Output every entry exactly, from the first line to the last.

*** Supplied records Section Begins ***

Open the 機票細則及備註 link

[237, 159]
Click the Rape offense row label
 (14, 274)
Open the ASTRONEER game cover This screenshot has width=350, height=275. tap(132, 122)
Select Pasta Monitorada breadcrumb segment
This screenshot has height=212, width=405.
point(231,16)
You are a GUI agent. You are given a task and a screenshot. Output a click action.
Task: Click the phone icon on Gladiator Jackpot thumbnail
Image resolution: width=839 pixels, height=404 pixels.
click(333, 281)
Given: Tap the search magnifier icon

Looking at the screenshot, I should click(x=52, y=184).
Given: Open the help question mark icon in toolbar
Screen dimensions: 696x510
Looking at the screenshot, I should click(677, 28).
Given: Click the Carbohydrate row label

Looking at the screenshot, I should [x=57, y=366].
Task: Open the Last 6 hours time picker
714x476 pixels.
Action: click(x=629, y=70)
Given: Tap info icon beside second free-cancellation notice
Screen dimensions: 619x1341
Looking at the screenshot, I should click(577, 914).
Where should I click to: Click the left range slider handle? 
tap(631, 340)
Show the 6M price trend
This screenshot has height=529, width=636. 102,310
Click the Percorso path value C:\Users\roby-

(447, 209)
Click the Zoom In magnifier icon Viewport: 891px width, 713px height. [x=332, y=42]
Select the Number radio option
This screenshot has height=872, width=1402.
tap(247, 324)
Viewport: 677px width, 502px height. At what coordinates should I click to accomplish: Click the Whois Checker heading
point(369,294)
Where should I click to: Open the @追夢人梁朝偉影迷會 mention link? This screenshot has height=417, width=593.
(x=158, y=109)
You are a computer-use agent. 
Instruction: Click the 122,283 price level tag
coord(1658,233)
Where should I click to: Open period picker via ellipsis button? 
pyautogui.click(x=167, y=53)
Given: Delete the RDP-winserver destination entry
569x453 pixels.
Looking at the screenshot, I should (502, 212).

*** Supplied records Section Ends ***

Problem solution:
Open the 機票細則及備註 link

[237, 159]
Click the Rape offense row label
 (14, 274)
Open the ASTRONEER game cover This screenshot has width=350, height=275. tap(132, 122)
Select Pasta Monitorada breadcrumb segment
This screenshot has height=212, width=405.
point(231,16)
You are a GUI agent. You are given a task and a screenshot. Output a click action.
Task: Click the phone icon on Gladiator Jackpot thumbnail
Image resolution: width=839 pixels, height=404 pixels.
click(333, 281)
Given: Tap the search magnifier icon

Looking at the screenshot, I should click(x=52, y=184).
Given: Open the help question mark icon in toolbar
Screen dimensions: 696x510
Looking at the screenshot, I should click(677, 28).
Given: Click the Carbohydrate row label

Looking at the screenshot, I should [x=57, y=366].
Task: Open the Last 6 hours time picker
714x476 pixels.
Action: click(x=629, y=70)
Given: Tap info icon beside second free-cancellation notice
Screen dimensions: 619x1341
Looking at the screenshot, I should click(577, 914).
Where should I click to: Click the left range slider handle? 
tap(631, 340)
Show the 6M price trend
This screenshot has height=529, width=636. 102,310
Click the Percorso path value C:\Users\roby-

(447, 209)
Click the Zoom In magnifier icon Viewport: 891px width, 713px height. [x=332, y=42]
Select the Number radio option
This screenshot has height=872, width=1402.
tap(247, 324)
Viewport: 677px width, 502px height. At what coordinates should I click to accomplish: Click the Whois Checker heading
point(369,294)
Where should I click to: Open the @追夢人梁朝偉影迷會 mention link? This screenshot has height=417, width=593.
(x=158, y=109)
You are a computer-use agent. 
Instruction: Click the 122,283 price level tag
coord(1658,233)
Where should I click to: Open period picker via ellipsis button? 
pyautogui.click(x=167, y=53)
Given: Delete the RDP-winserver destination entry
569x453 pixels.
Looking at the screenshot, I should (502, 212).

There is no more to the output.